First, we develop drug delivery materials designed to control the spatial and temporal delivery of cues to the immune system in vitro and in vivo, from antigens and adjuvant molecules to entire cells. Materials allowing precise control over delivery of signals to the immune system (targeting the correct tissue site, controlling entry into the cell, controlling the time evolution of these signals) will provide opportunities for the development of immunotherapies/vaccines and serve as powerful tools for dissecting the biology of the immune system. Second, we have used our ability to build unique model systems (based on the use of synthetic surfaces, particles, and three-dimensional matrices) to gain insight into the basic cell biology of the immune system, particularly as it relates to immune cell trafficking/migration and T cell activation.

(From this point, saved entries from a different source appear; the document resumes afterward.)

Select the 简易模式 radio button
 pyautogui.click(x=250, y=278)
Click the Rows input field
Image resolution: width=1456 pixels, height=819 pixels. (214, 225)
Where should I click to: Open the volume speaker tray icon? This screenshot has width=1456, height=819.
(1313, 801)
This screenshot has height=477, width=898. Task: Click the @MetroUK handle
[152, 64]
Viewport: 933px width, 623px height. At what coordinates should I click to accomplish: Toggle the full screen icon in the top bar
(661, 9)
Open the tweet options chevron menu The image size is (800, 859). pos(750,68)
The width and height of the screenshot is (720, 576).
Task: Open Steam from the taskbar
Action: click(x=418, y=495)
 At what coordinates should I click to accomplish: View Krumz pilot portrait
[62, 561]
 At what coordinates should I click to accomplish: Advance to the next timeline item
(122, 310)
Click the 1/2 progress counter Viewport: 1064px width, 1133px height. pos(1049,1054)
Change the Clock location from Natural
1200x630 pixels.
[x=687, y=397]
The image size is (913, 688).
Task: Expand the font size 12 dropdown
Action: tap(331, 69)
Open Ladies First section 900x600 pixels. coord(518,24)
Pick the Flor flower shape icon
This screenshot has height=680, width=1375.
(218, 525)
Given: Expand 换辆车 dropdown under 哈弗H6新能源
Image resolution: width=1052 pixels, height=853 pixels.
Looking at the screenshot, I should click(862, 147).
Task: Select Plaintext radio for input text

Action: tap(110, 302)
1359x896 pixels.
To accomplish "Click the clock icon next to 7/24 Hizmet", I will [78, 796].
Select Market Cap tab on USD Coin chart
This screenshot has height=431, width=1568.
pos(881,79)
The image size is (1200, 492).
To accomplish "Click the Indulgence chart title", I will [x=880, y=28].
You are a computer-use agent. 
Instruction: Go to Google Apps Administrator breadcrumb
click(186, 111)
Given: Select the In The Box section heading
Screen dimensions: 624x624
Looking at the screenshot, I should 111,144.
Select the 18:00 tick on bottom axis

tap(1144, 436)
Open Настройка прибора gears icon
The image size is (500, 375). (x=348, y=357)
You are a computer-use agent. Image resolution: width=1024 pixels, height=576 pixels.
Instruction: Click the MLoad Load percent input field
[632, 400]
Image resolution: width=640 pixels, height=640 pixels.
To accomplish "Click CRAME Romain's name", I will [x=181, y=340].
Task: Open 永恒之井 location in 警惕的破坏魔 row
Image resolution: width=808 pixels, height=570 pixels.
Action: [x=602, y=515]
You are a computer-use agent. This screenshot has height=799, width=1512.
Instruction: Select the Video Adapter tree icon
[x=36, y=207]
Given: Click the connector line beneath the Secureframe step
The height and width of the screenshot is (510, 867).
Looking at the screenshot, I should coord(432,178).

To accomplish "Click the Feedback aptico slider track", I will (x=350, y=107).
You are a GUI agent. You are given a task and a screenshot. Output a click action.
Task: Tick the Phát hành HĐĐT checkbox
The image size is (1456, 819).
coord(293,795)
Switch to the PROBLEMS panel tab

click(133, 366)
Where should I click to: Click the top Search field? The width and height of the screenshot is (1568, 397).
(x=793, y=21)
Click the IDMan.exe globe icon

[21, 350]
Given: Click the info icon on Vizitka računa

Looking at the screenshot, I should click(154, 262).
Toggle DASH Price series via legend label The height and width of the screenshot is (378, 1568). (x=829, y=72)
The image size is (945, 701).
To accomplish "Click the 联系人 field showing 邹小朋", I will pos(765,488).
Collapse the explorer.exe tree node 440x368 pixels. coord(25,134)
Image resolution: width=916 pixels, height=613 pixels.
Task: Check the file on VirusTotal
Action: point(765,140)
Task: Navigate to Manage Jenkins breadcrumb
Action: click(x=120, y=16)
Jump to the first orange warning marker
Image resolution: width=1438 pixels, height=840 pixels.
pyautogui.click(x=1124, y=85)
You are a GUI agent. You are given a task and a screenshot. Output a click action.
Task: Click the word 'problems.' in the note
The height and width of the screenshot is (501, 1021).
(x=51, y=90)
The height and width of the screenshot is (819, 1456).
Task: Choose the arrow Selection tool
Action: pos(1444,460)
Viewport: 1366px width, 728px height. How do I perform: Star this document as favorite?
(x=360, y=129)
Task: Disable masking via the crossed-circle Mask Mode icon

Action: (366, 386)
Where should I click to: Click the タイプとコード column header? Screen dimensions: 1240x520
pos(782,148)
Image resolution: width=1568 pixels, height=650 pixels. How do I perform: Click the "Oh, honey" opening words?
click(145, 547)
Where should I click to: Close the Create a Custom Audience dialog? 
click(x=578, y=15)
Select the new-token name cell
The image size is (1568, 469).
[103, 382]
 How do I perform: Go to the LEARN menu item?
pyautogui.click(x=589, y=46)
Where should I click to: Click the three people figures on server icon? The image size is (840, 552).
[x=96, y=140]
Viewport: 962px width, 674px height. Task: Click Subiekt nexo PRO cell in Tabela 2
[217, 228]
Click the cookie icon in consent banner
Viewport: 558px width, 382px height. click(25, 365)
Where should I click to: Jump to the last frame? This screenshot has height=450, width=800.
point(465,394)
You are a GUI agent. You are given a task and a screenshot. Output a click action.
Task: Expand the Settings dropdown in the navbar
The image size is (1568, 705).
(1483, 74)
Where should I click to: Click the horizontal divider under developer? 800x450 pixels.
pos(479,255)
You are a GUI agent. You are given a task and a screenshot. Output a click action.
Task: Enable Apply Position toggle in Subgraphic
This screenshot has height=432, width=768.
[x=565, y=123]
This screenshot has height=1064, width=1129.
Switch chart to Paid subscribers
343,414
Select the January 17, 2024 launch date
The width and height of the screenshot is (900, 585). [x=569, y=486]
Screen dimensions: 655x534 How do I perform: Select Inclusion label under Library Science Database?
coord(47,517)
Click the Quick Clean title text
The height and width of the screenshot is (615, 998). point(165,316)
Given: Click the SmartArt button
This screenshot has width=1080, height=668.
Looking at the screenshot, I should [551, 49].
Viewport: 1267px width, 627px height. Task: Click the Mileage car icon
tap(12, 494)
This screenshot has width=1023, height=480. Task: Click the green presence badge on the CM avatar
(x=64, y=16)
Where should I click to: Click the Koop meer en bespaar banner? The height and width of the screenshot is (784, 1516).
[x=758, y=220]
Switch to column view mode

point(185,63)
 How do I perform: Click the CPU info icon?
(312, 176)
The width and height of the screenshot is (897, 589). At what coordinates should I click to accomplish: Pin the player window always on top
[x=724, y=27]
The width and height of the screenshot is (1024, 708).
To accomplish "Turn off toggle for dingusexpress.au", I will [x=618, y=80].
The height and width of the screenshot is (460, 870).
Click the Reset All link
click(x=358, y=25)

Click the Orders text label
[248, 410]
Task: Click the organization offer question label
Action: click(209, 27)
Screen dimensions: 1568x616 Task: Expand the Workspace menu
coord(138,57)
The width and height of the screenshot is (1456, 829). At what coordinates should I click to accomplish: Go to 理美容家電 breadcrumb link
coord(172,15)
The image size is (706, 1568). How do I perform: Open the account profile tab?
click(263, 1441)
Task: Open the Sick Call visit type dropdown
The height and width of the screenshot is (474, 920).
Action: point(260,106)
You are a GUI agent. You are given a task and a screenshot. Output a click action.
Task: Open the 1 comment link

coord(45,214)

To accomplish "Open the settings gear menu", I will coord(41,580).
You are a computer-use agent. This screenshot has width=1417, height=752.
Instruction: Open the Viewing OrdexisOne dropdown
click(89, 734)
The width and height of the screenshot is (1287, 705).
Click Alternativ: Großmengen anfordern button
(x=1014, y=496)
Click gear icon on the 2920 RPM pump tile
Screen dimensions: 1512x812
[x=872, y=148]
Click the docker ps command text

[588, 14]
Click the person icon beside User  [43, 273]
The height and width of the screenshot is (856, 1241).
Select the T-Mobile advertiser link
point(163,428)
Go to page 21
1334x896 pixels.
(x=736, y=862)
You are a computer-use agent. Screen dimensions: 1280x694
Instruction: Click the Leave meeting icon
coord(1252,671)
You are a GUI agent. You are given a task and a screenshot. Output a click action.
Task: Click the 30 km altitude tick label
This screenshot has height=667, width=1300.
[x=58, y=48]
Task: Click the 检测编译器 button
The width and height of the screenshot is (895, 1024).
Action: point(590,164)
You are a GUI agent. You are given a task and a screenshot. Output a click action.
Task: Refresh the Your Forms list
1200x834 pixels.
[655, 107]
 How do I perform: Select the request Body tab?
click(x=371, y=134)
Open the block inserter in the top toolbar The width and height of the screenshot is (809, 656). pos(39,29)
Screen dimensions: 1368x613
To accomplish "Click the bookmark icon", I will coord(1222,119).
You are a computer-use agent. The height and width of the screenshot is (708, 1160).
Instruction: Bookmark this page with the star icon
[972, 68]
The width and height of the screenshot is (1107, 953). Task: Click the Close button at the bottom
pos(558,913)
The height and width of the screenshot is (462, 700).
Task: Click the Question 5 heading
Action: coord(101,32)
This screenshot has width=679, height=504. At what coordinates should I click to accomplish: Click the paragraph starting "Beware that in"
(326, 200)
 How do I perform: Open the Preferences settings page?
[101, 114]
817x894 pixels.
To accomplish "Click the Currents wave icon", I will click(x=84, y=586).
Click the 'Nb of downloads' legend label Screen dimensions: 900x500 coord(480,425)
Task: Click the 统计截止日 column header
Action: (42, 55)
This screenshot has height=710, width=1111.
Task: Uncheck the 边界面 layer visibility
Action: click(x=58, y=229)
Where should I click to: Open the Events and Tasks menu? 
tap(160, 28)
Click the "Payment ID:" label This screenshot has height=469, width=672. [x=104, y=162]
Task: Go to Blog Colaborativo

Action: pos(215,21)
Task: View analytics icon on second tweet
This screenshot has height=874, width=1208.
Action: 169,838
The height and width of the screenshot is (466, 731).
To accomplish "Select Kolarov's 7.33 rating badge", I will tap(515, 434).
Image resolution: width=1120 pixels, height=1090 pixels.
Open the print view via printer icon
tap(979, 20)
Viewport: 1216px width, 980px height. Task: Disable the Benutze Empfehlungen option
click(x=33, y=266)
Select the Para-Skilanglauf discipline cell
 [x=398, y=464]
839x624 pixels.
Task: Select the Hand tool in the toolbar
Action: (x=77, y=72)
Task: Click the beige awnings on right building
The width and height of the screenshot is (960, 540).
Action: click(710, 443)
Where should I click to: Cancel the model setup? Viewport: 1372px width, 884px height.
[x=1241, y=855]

Model Systems for the Study of T Cell and Dendritic Cell Biology
Model systems for dissecting T cell activation. T cells are activated when they encounter foreign antigenic peptides displayed on the surface of antigen-presenting cells (APCs). Contact with the APC triggers the assembly of protein receptors and intracellular signaling molecules at the T cell–APC interface, forming a structure known as the immunological synapse (IS). Although the signals delivered at the IS are critical to the regulation of adaptive immunity, dissecting the precise role of the IS and other signals provided to T cells is a major challenge due to the dynamic nature of this cell-cell contact. To address this challenge, we have developed several strategies to interrogate events in T cell activation and allow systematic analysis of the physical and molecular cues governing T cell priming.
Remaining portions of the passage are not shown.